# ARM Showcase Notebook

ARM shapes are now supported in the OCI Data Science Service. This notebook provides a showcase of what you can do with an ARM-based conda pack. For the most part the underlying platform will not make a difference, but the notebook does a check at the beginning to be sure.

## Upgrade Accelerated Data Science SDK - `oracle-ads`

The Oracle Accelerated Data Science (ADS) SDK is maintained by the Oracle Cloud Infrastructure Data Science service team.

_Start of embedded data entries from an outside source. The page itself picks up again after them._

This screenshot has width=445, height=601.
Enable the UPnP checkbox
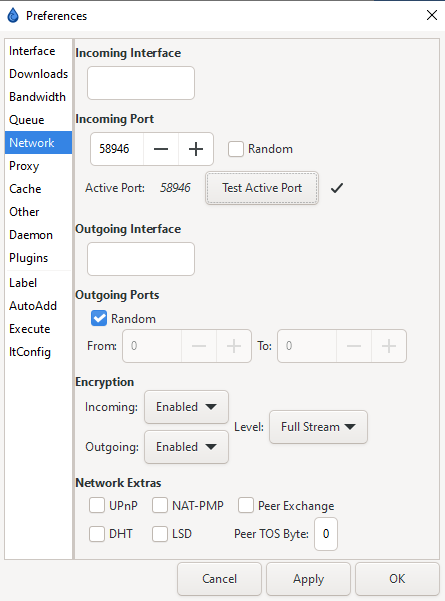97,505
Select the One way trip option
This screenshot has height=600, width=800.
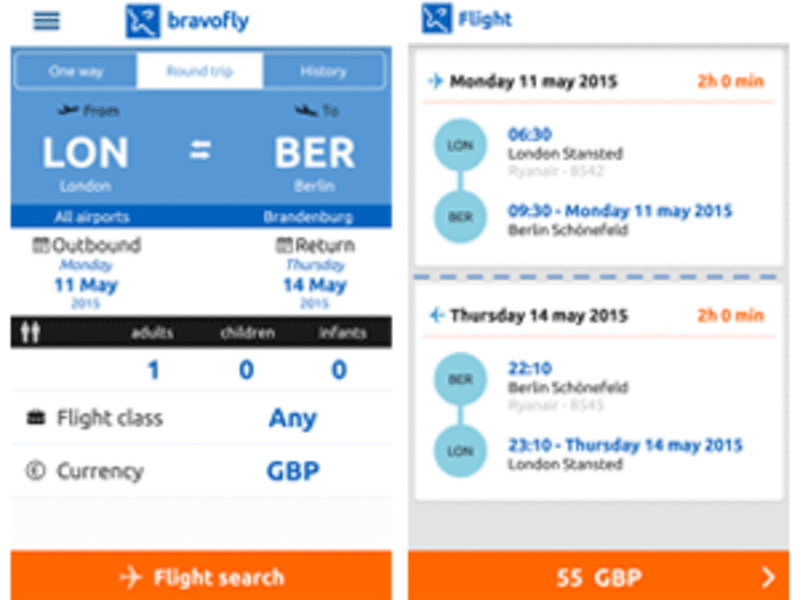pos(75,71)
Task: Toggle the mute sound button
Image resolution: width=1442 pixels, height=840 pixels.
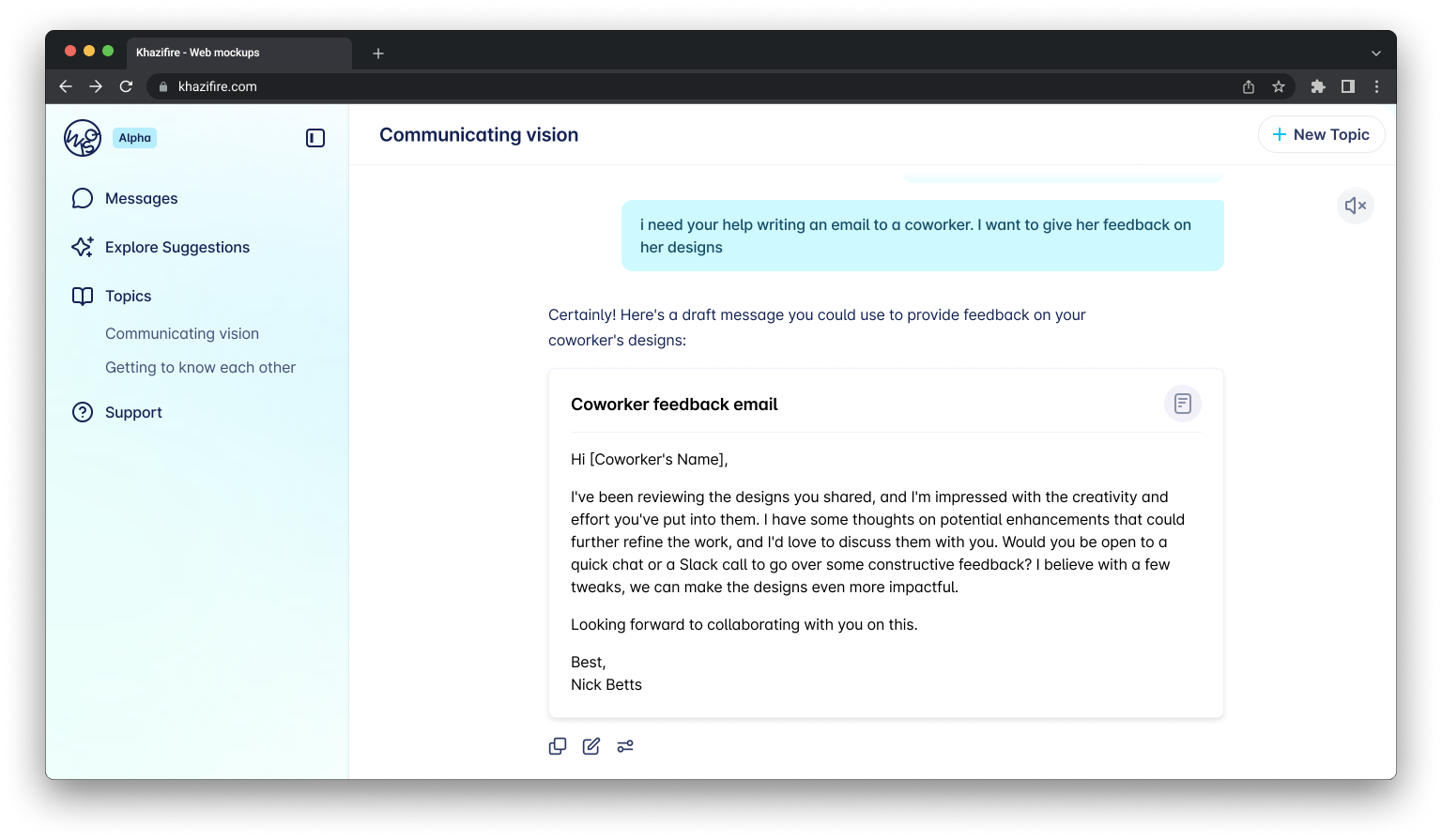Action: pyautogui.click(x=1355, y=206)
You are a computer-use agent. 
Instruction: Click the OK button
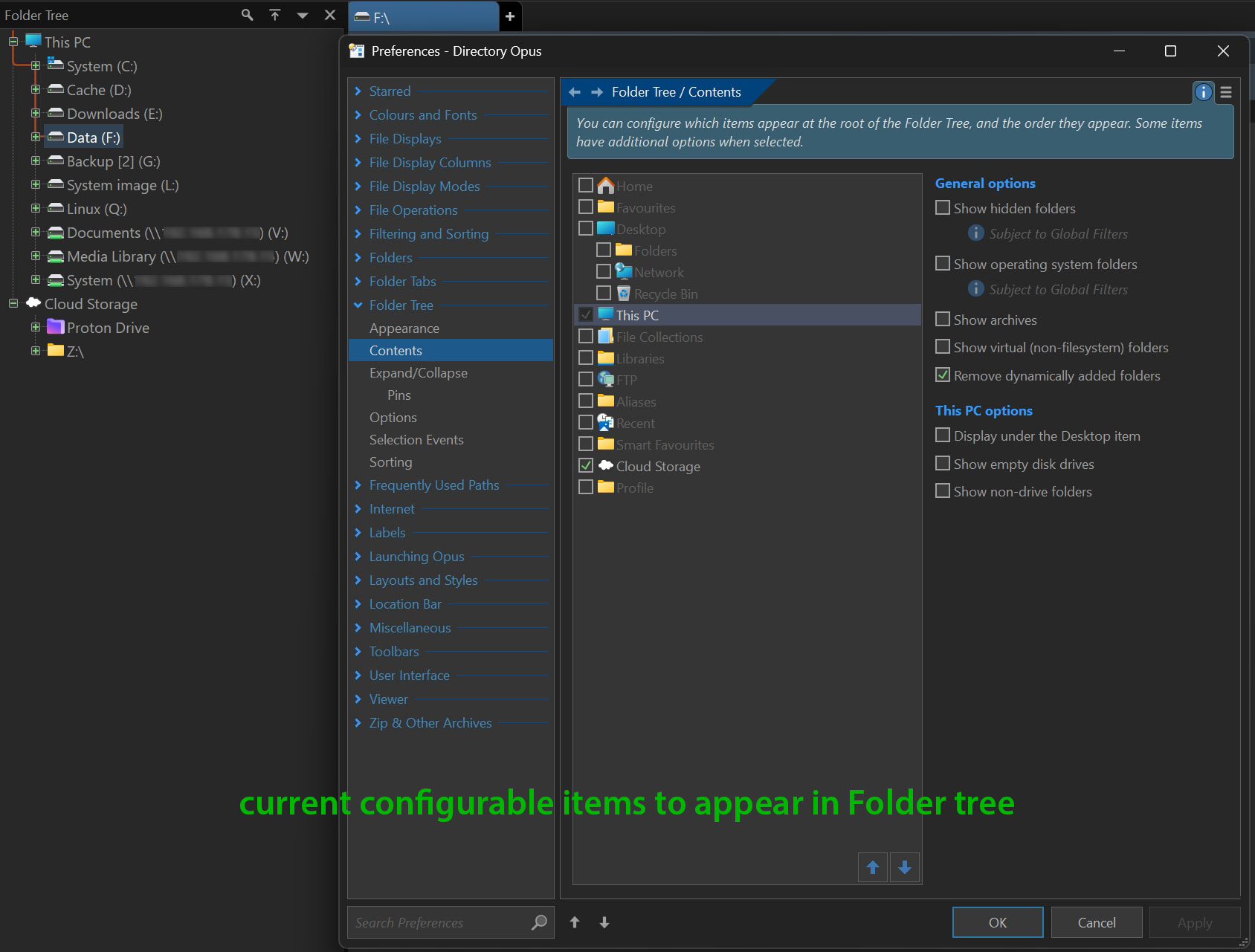[x=997, y=922]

It speeds up common data science activities by providing tools that automate and/or simplify common data science tasks, along with providing a data scientist friendly pythonic interface to Oracle Cloud Infrastructure (OCI) services, most notably OCI Data Science, Data Flow, Object Storage, and the Autonomous Database. ADS gives you an interface to manage the lifecycle of machine learning models, from data acquisition to model evaluation, interpretation, and model deployment.

Before you begin with a conda environment, upgrade `oracle-ads` library - [![PyPI](https://img.shields.io/pypi/v/oracle-ads.svg)](https://pypi.org/project/oracle-ads/)  [![Python](https://img.shields.io/pypi/pyversions/oracle-ads.svg?style=plastic)](https://pypi.org/project/oracle-ads/)


You can check your version of `oracle-ads` by running - 

In [1]:
# Show the ADS version and platform

import ads
print(ads.__version__)

import os
print(os.uname().machine)

2.8.10


In [2]:
# Uncomment this code and set the correct proxy links if have to setup proxy for internet
# import os
# os.environ['http_proxy']="http://myproxy"
# os.environ['https_proxy']="http://myproxy"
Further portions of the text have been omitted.